わたしは、こつんとファイの額に握りこぶしを当てる。
「舐めるな。確かにそう考えることもできるけど、わたしは君には追い越すことができないくらい、ずうっと長い時間を生きているんだ」
「まあ、それはそうですけど」
「それに、わたしの年齢を十八歳として固定するとしたら、君との年齢差なんて簡単に変わるものだろう。変わらなくなることなんて……」
そこまで言って、わたしははっと口をつぐむ。
「…………エティル?」
不思議そうにわたしの顔を覗き込むファイに、居ても立っても居られくなって、衝動的にキスをする。
彼の唇は、昔よりも少しだけ、硬くなっている気がした。
舌を絡める。そうすることで、わたしの永遠に彼が染まってしまえばいいのにと思った。魔王が蘇って、彼のことも呪ってくれればどれほど幸せだろうか。そんな有り得ない奇跡を思いながら、わたしはファイの身体をぎゅっと抱きしめた。
◇
――どれだけ願っても、祈っても、この世界から時間が流れなくなることはなくて。
◇
ファイはこの頃、殆どの時間をベッドの上で眠っている。
煌めく炎のようだった赤毛は、すっかり白く染まってしまっていた。わたしは皺だらけの彼の手を握りながら、ずっと側にいた。

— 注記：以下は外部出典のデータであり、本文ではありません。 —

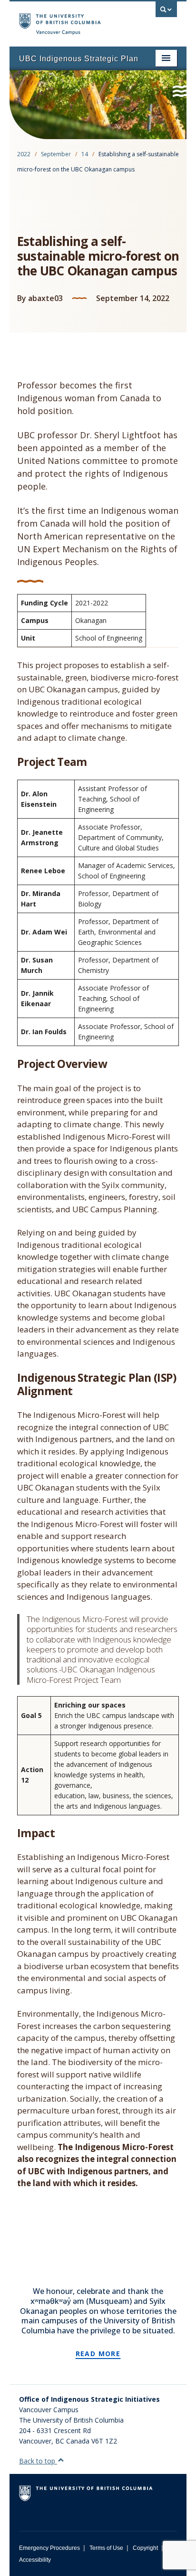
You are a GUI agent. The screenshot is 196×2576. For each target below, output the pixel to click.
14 (84, 154)
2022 (23, 154)
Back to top (38, 2460)
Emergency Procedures (49, 2548)
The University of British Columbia (74, 19)
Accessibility (35, 2560)
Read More (98, 2353)
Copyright (145, 2548)
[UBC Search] (166, 11)
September (56, 154)
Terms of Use (106, 2548)
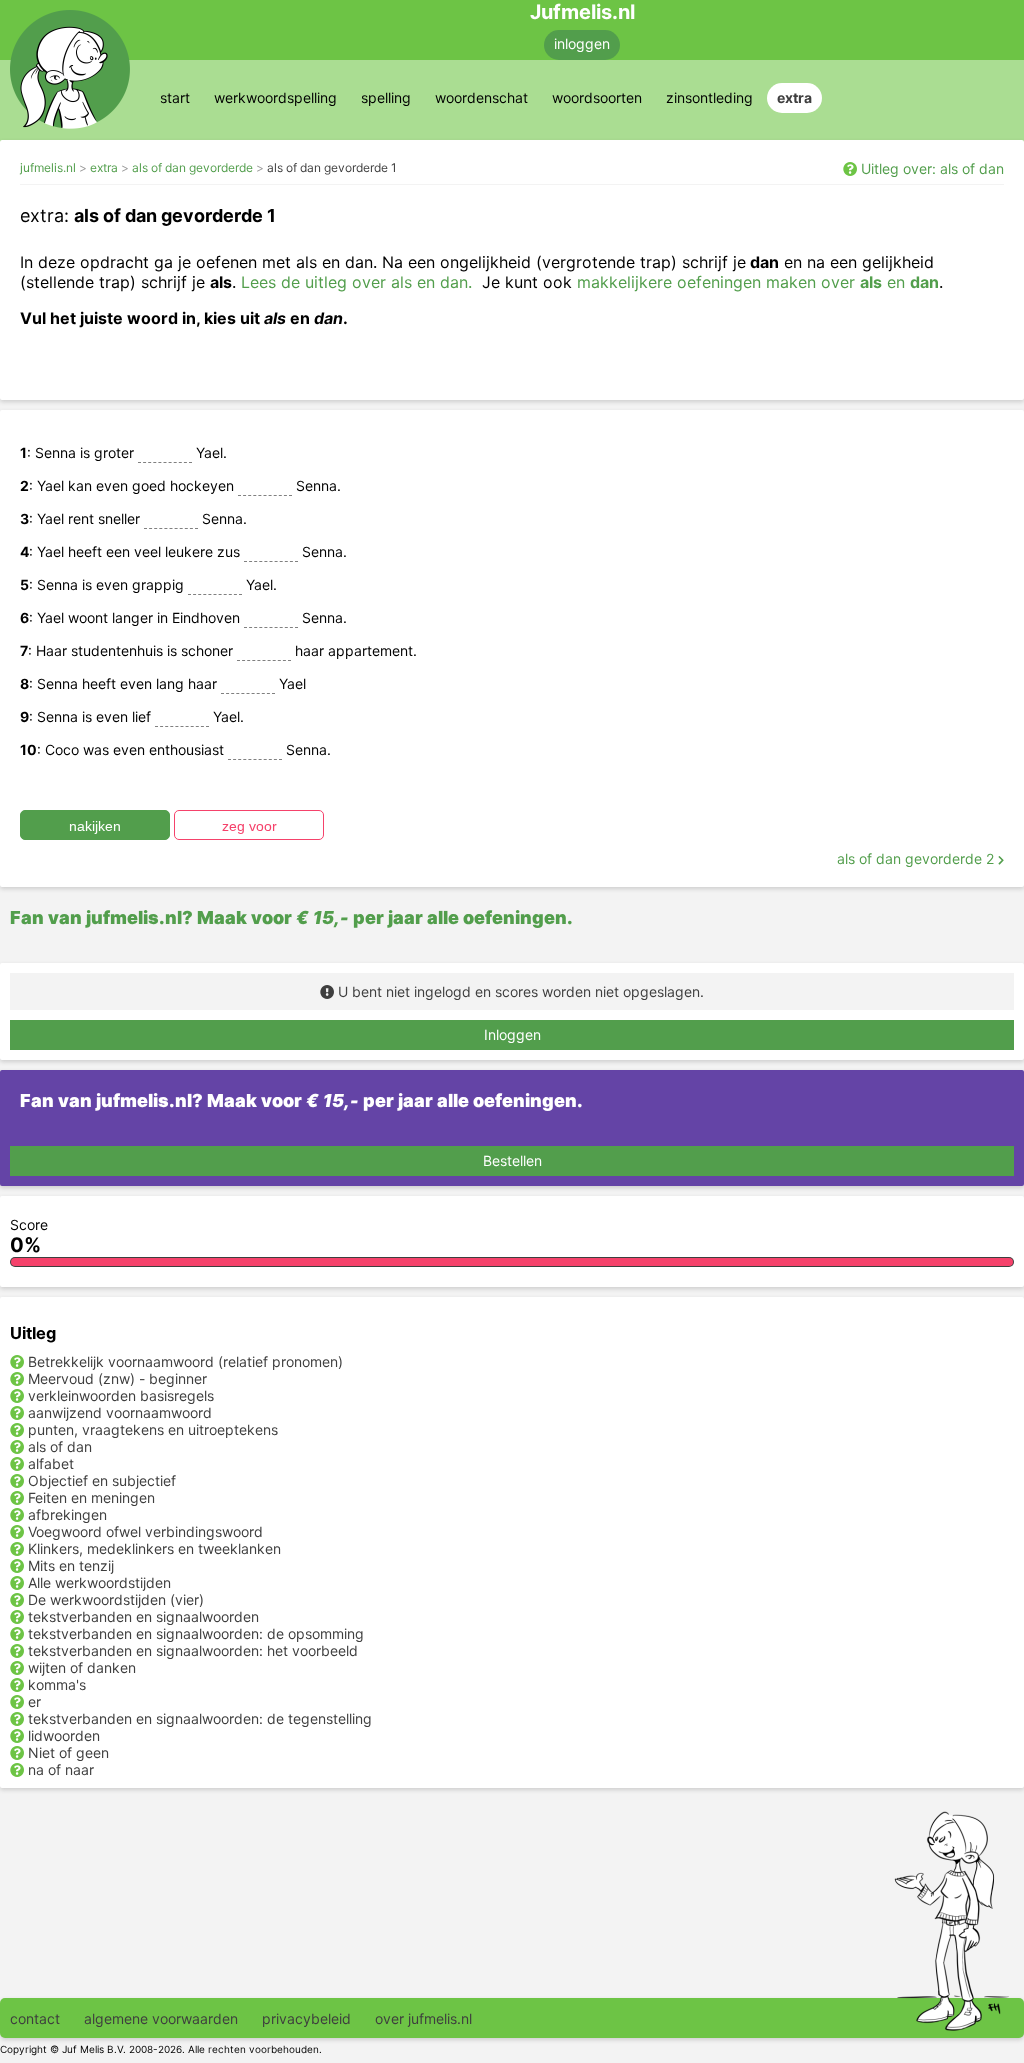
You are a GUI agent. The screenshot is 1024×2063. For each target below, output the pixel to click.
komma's (57, 1684)
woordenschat (481, 97)
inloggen (582, 43)
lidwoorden (64, 1735)
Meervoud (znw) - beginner (117, 1378)
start (175, 97)
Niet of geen (68, 1752)
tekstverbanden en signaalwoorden (143, 1616)
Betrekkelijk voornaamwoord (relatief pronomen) (185, 1361)
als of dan (60, 1446)
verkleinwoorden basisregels (121, 1395)
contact (35, 2018)
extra (794, 97)
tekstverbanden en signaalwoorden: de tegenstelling (200, 1718)
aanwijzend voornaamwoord (120, 1412)
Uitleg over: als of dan (932, 168)
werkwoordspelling (275, 97)
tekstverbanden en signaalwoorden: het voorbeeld (193, 1650)
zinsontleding (709, 97)
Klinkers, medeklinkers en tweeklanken (154, 1548)
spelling (386, 97)
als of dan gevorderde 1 (332, 167)
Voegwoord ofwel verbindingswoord (145, 1531)
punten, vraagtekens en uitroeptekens (153, 1429)
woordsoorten (597, 97)
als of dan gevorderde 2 (917, 858)
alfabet (51, 1463)
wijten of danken (82, 1667)
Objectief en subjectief (102, 1480)
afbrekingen (67, 1514)
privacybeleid (306, 2018)
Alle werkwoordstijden (99, 1582)
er (34, 1701)
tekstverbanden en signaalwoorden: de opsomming (196, 1633)
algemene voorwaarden (161, 2018)
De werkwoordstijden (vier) (116, 1599)
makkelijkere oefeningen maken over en (758, 282)
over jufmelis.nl (423, 2018)
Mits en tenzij (71, 1565)
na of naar (61, 1769)
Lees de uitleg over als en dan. (356, 282)
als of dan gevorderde (192, 167)
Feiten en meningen (91, 1497)
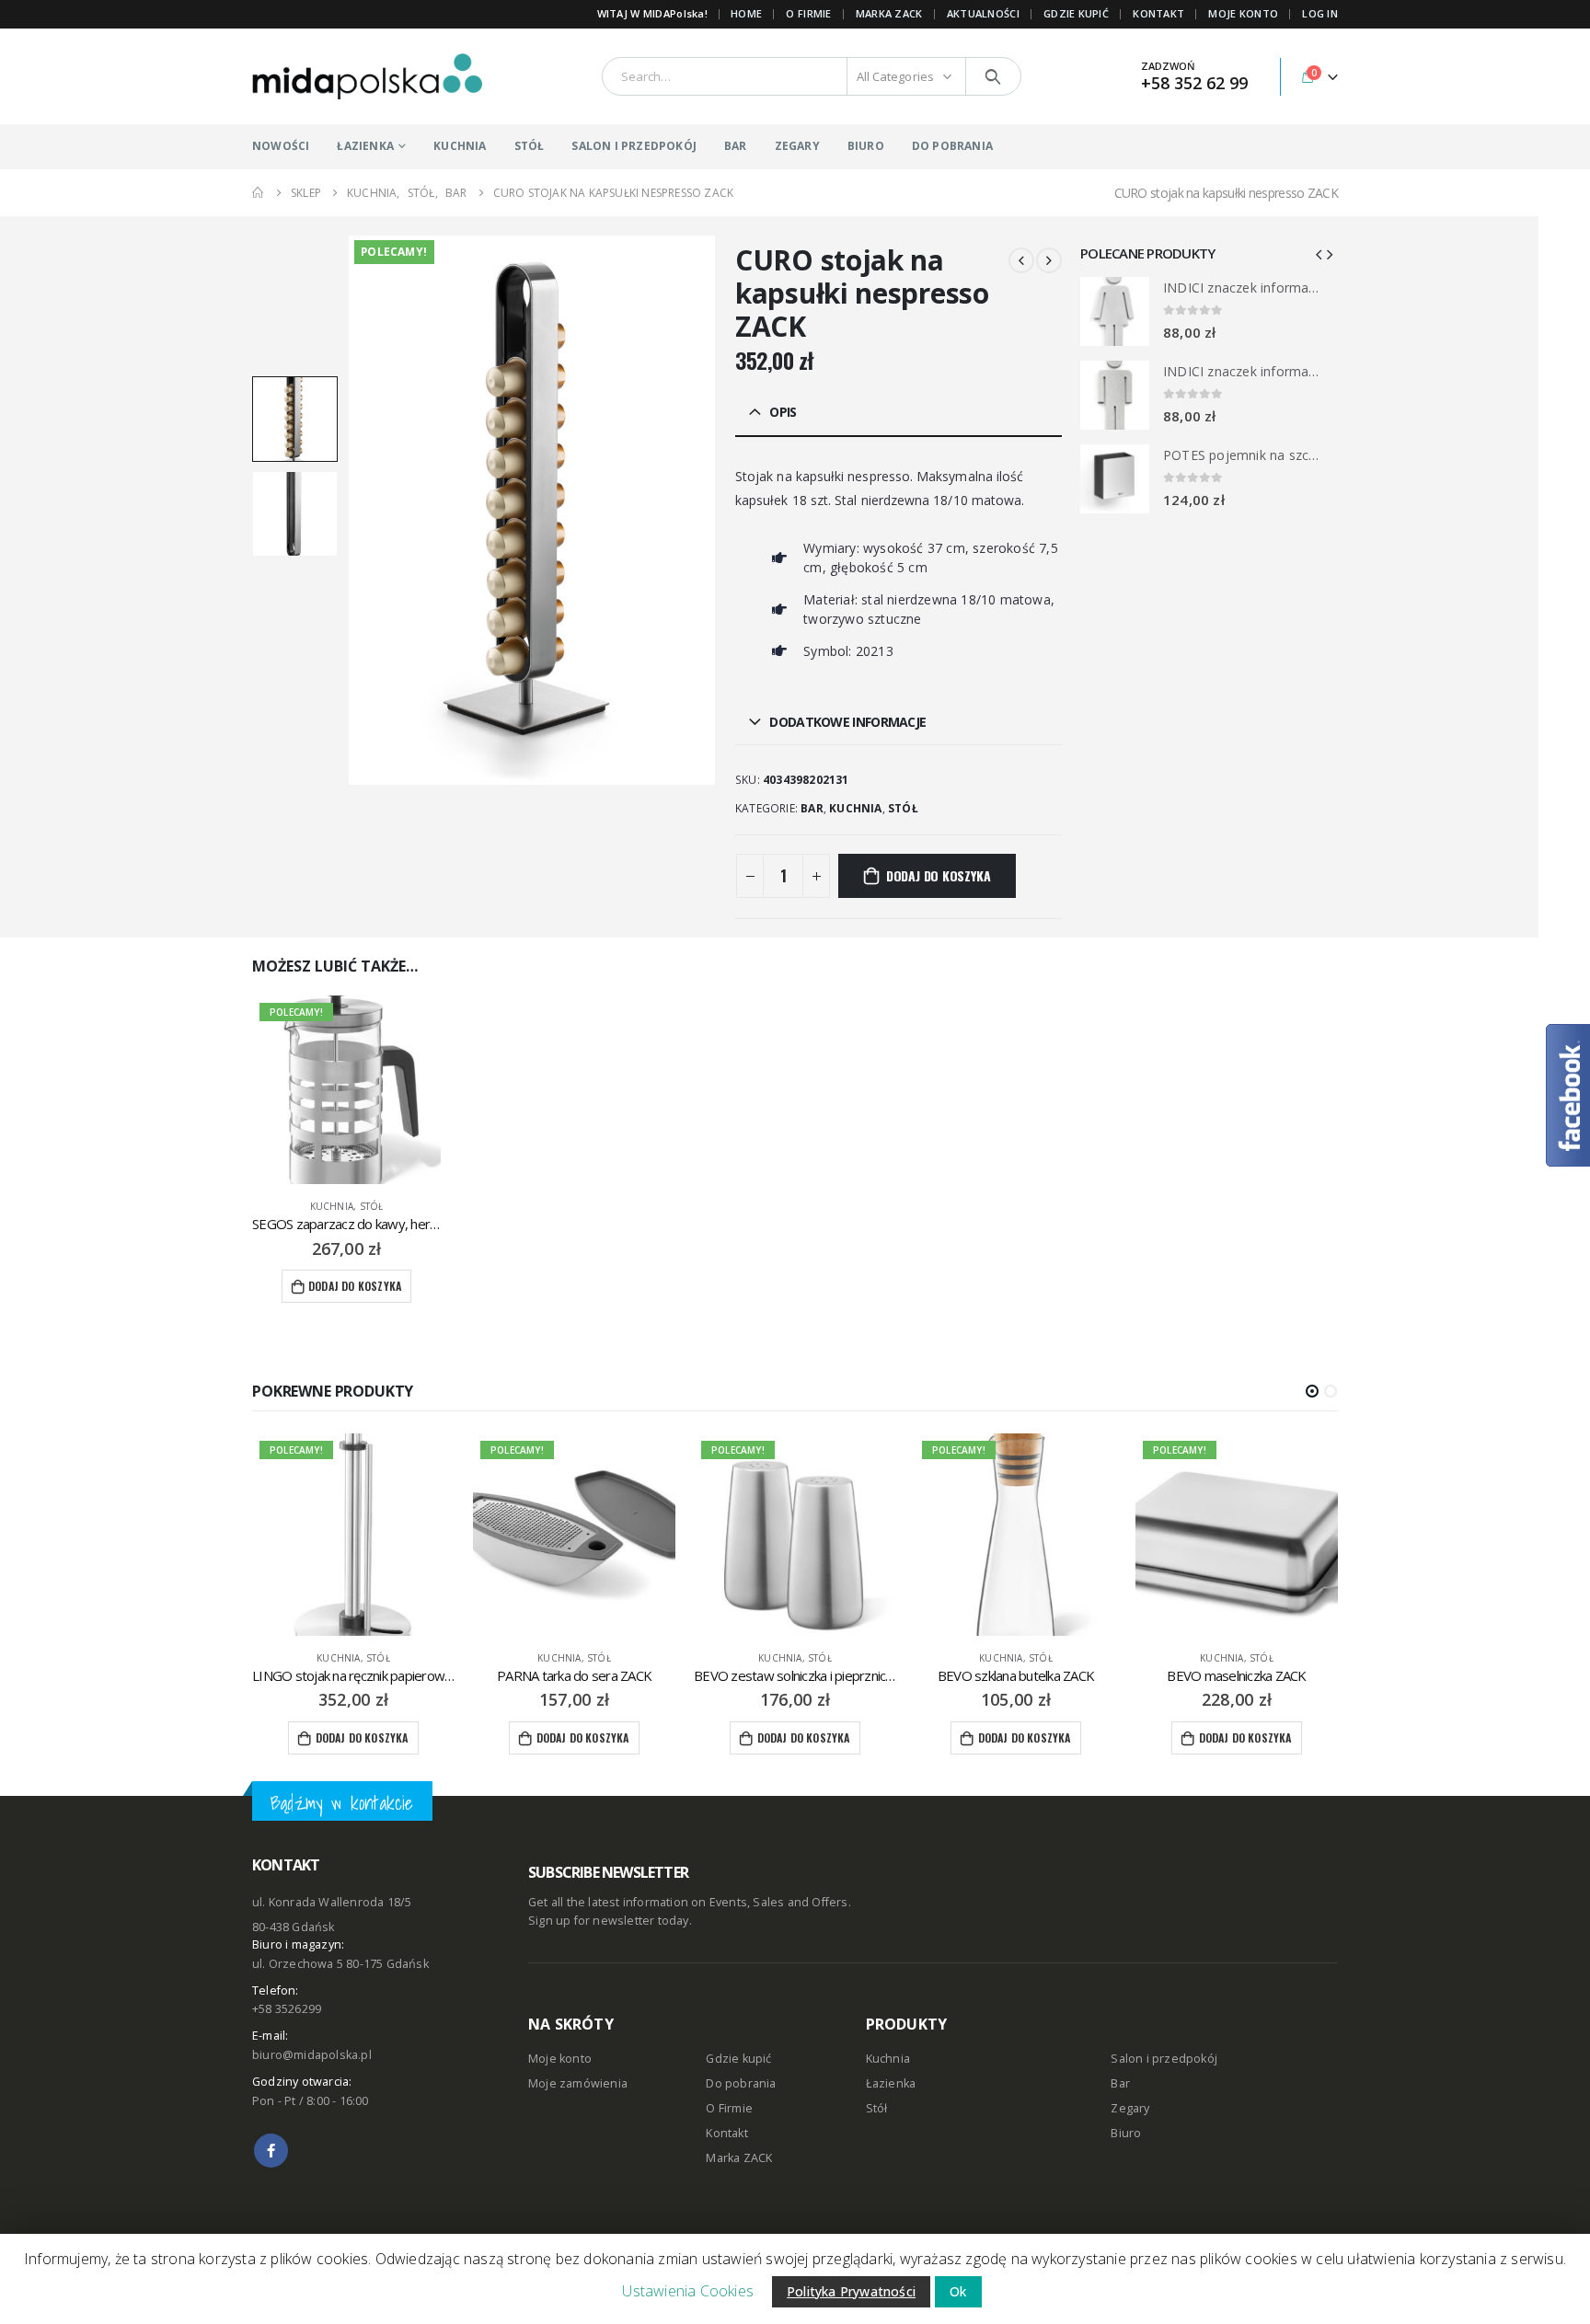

――付き合うことになった日のように、星の美しい夜だった。
ファイのまぶたが、少しずつ開いていく。
彼はわたしと目を合わせると、柔らかく微笑んだ。
「……エティル」
「何だ?」
「呼んでみた、だけですよ」
そう言って、ファイはげほげほと咳をする。とても苦しそうな音が、小さな部屋に響いた。
ようやく収まった頃に、彼は哀しそうに目を閉じた。
「僕は、もうじき死ぬと思います」
「……そんなの、わからないだろう」
「わかるんですよ。自分の、身体ですから」
わたしは強く、唇を噛む。
「そんな顔を、しないでください。エティル」
ああ、この人はいつまでも優しい。
死を迎えるということは、きっと酷く恐ろしいはずなのに。それなのに、口にする言葉はわたしを気遣うもの。どこまで尊いのだろう。
「……わたしは、永遠が大嫌いだった」
紡ごうと思った。
この人へのわたしの愛を、それを少しでもいいから伝えてくれる救いのような言葉を。
「暴虐な魔王が語っていたその概念を、そして自分が染められたその呪縛を、どうしようもなく憎んでいた。……君も、よく知っていると思う」
ファイは何も言わずに、聞いてくれた。
「でも、今のわたしは……君の温もりや、君と過ごす時間、君を大切だと思う愛情――そういうものが永遠であったらいいと、心から思っている」
この人の前で泣いてしまうのは、もう何度目だろうか?
最後くらい、笑って送り出したいのに。
やっぱりわたしは、愚かだ。
「エティル、」
ぼやけた視界で、ファイの温かな眼差しを見る。
「……僕のことを、救ってくれて。幸せにしてくれて。本当に、ありがとうございます」
また大きな涙が溢れたあとで、わたしはようやく、ほんの少しだけ笑うことができた。
「……それは、わたしの台詞だよ」
◇
窓から入り込む朝の光で、わたしは目を覚ました。
――ファイは、とても穏やかな表情を浮かべながら、息を引き取っていた。
わたしはふと、いつかの彼との会話を思い出した。
そっと、呟く。
「……これからはずっと、六十歳差だな」
ファイからはもう、何の言葉も返ってこない。
わたしは暫くそこから動くことができず、椅子に座りながらファイの亡骸を見つめていた。
◇
わたしの手には、二つの指輪が嵌められていた。
七十年ぶりに訪れたその海は、昔と何も変わっていないように見えた。澄んでいて、打ち寄せる波は冷たくて……それでいて、濃厚な死の香りがした。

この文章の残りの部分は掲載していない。